___ PASSAGE

But I spent 23 years working directly in the game industry, and another half-dozen with games as a key part of my portfolio of work in the tech industry. My experience is only my own of course — it’s by nature anecdotal, and as we know, the plural of anecdote is not data.
Still, on this subject, I have a lot of that anecdotal experience. Much, much more, it turns out, than the primary subject — the framing individual — of this chapter.
The chapter begins, as they all do, using an individual’s story to frame it up.5 While this person’s story feels representative enough at first, by the end of the chapter we’ve learned that, big surprise, they’re a union organizer in the game industry.6
What we don’t learn is much about this person’s professional experience, other than a vague sense that they have felt exploited. Well, it turns out this person is easy to find on LinkedIn, and looking at that experience, it’s hard not to come away thinking that this is a very odd person to use as a representative of an entire industry and its labor practices.
They’ve had a very short tenure in the industry, and a very small list of projects. They have not apparently had any kind of leadership positions or decision-making responsibilities, but neither are they a grizzled contributor with broad understanding of industry dynamics.
To be sure, they seem smart and thoughtful, and I’m not trying to suggest that their observations are wrong. They just seem significantly lacking in perspective. I question their credibility to speak on behalf of industry dynamics given what it’s even possible for them to have seen and/or experienced in their time in industry, where they’ve worked, and the projects they’ve shipped.
I am not critiquing the individual! More power to them! I hope their quest is successful! But I am critiquing the author. This whole thing is a stretch.
The video game industry is — or at least, can be — a terribly exploitative industry. And I’d love to believe that this new generation coming up now has a better answer. Good for them! But this chapter did not do a very effective job of convincing me that this is it.
<Deep breath.> I am quite conscious of the fact that I am no kind of impartial observer here. How could I be? But one last note on Chapter 9 to maybe help explain my reaction to it. The chapter ends like this:
“The workers at game companies, and in the broader tech industry, were finally starting to understand themselves not as lucky to have a dream job, but as workers who are producing something of value for companies that rake in profits.”

______
___ INFORMATION PROVIDED

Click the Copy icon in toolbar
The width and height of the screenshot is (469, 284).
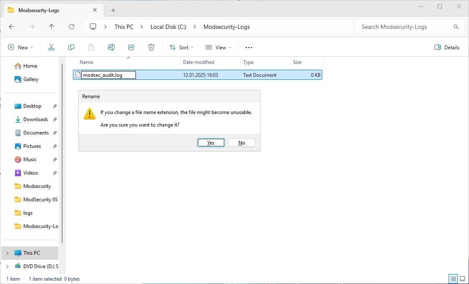point(71,48)
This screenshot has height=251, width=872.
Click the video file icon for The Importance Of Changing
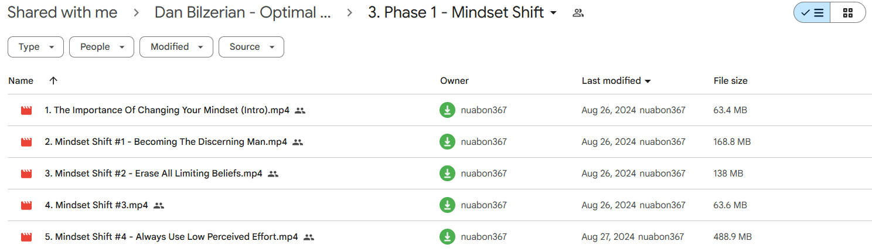click(26, 110)
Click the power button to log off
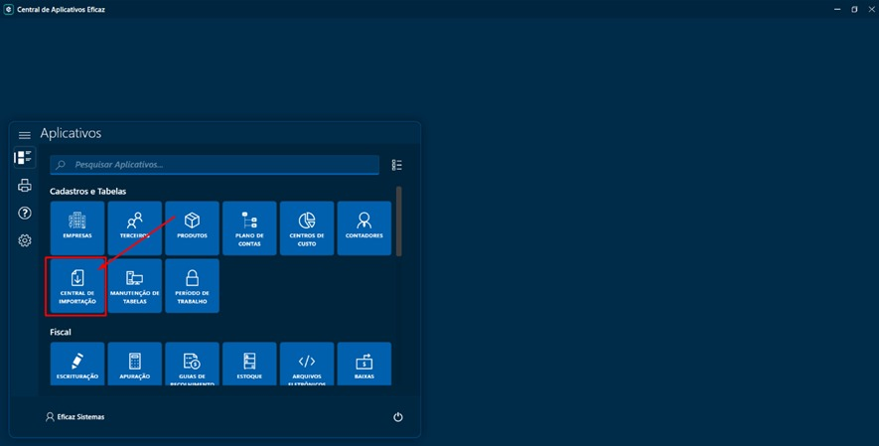Image resolution: width=879 pixels, height=446 pixels. pos(398,417)
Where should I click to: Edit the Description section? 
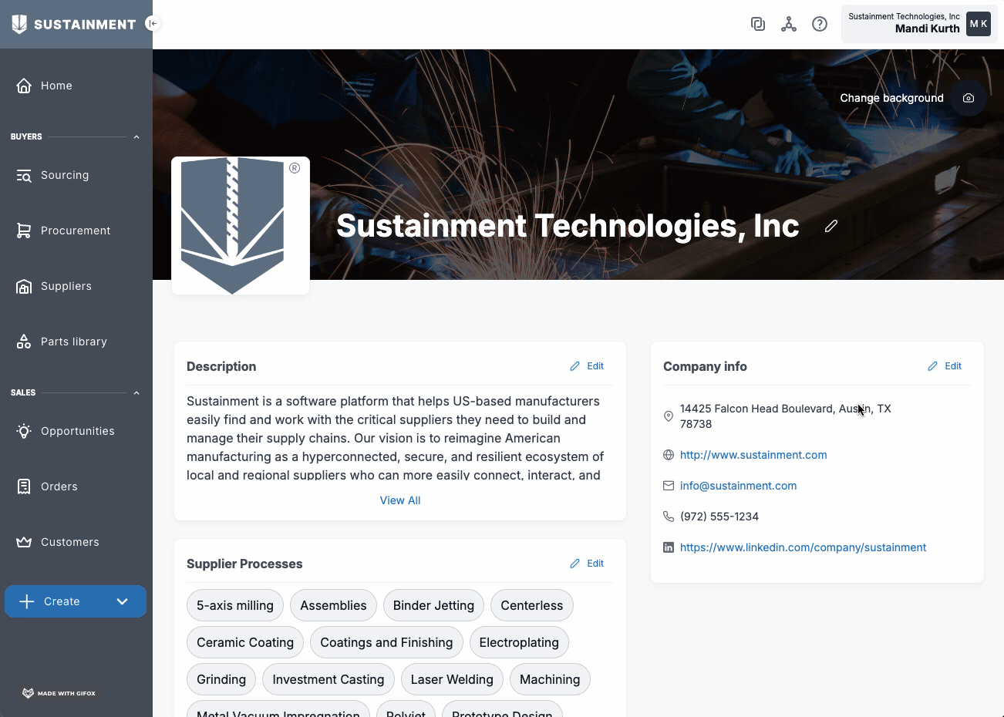pos(587,366)
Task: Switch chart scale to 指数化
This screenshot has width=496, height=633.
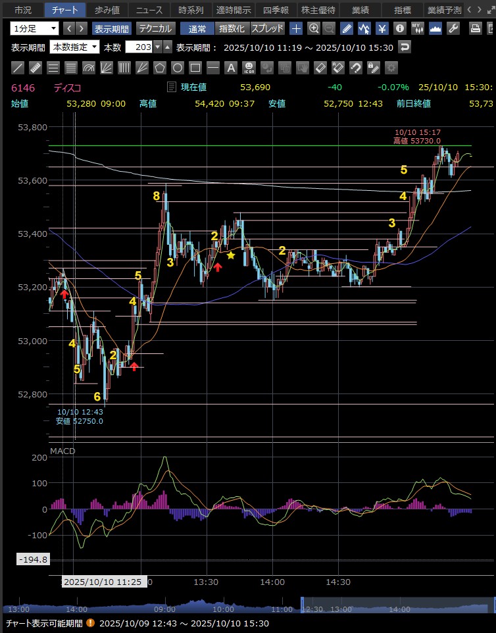Action: [231, 28]
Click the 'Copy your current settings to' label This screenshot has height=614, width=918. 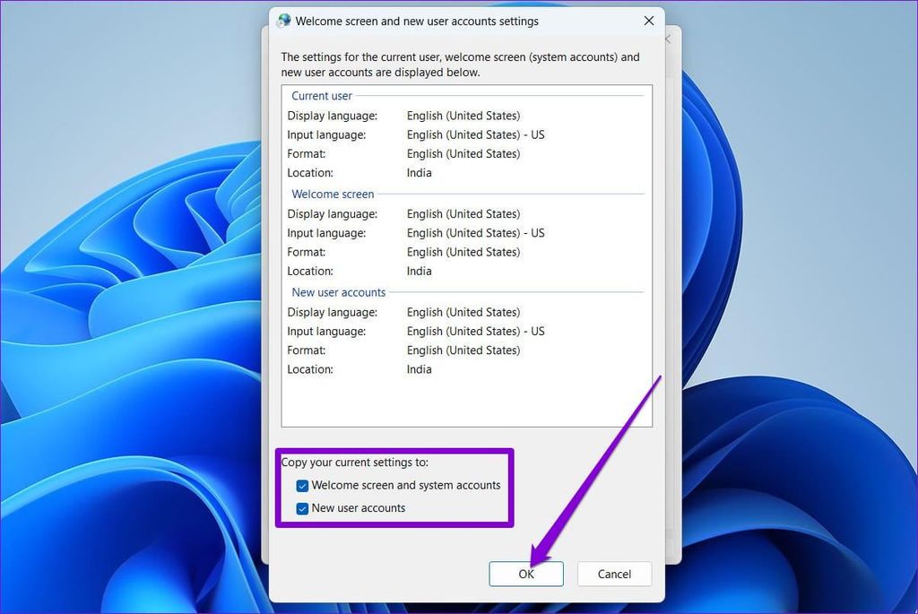coord(355,463)
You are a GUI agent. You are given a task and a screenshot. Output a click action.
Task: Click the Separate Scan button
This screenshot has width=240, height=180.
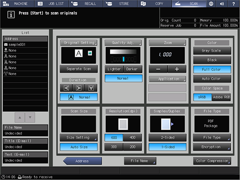79,69
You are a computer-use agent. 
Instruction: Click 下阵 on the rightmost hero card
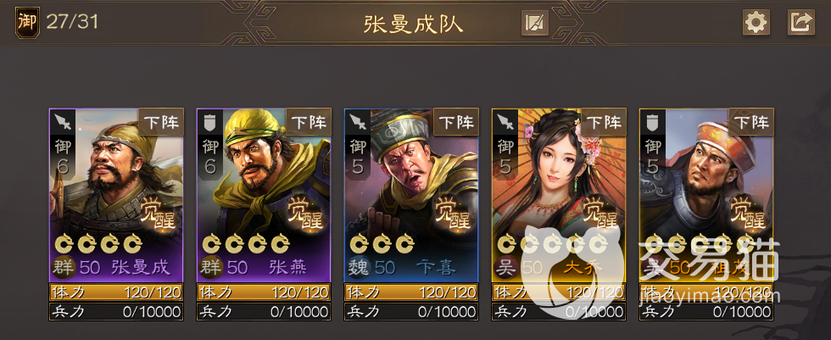[751, 122]
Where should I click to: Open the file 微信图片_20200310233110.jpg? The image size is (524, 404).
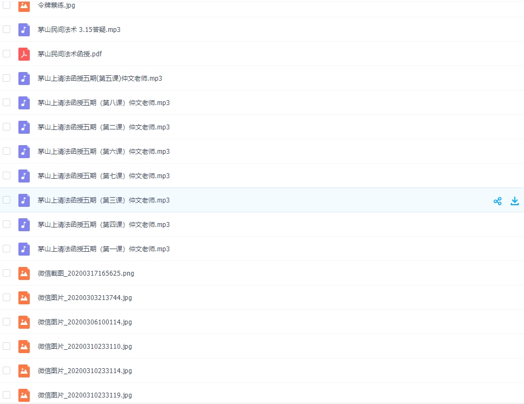84,347
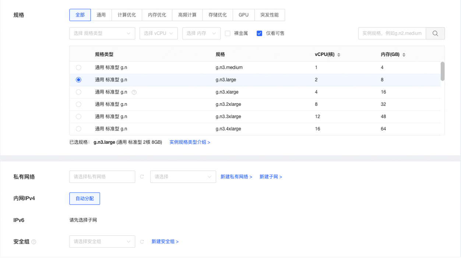
Task: Sort by 内存(GB) column
Action: (x=404, y=55)
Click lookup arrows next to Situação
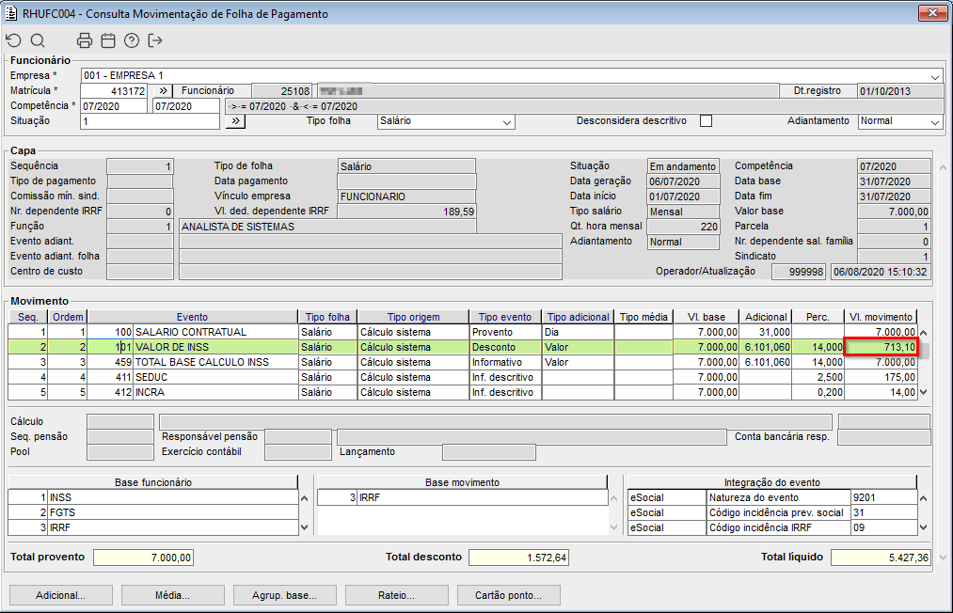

______

▶ **JOBS**
A) Repeat the game industry passage between "The video game" and "this is it.", inclusive.
B) Pick up the game industry passage after its final sentence and continue writing it.
The material has no connection to the game industry passage.

▶ **OUTPUTS FOR THE TASKS**
A)
The video game industry is — or at least, can be — a terribly exploitative industry. And I’d love to believe that this new generation coming up now has a better answer. Good for them! But this chapter did not do a very effective job of convincing me that this is it.

B)
I mean…give me a fucking break. That’s pretty condescending, isn’t it? “Finally starting to understand” the value of the work?
The implication that all of us who had come before were too blind or ineffectual to see or change the situation is patronizing and belittling at best.
And even worse is the utter lack of recognition that maybe we did see it, maybe we did struggle — with it and against it — and, maybe, we actually made informed decisions given the realistic options available to us. Sigh.
I guess I’m just being defensive (I mean, obviously I am!), but that’s how it goes. Jaffe should have interviewed me for the book! Get off my lawn.
“Sports, like art, is a near universal human habit that has been commodified and turned into a multibillion-dollar industry. It is also a lens through which we can see what — and who — we value as a society. Sports tell us much about whose bodies and lives we think matter.”
The sub-titles (the subjects, as it were) of the ten chapters are, in order: Family, Domestic Work, Teaching, Retail, Nonprofits, Art, Interns, Academia, Technology, Sports.
Especially when one understands the project of the book to be founded in a kind of feminist critique of late-stage capitalism, it’s quite sensical to build the argument from the modern, Western “nuclear family” structure, on through care-giving, teaching, mission-driven work, and so forth.
Applying different lenses (history, cultural anthropology, economics, social science, etc.) to the development of each of these helps form an understanding of where we are, and how we got here. Until those last two, the logic of the order seemed pretty clear to me.
But I thought it was a curious choice to end the book with the chapter on sports, while the technology chapter was second-to-last. Upon first consideration, I would have thought that tech would best finish things up, being a subject particularly useful for a cast-into-the-future kind of summation.
It turns out, that’s not what Jaffe was after.
You see, the business of sports (across professional leagues as well as “amateur” sports like those administered by the NCAA) has a unique ability to bring together issues of ownership/management/labor-relations intertwined with gender discrimination and racial inequity of the creepiest sort.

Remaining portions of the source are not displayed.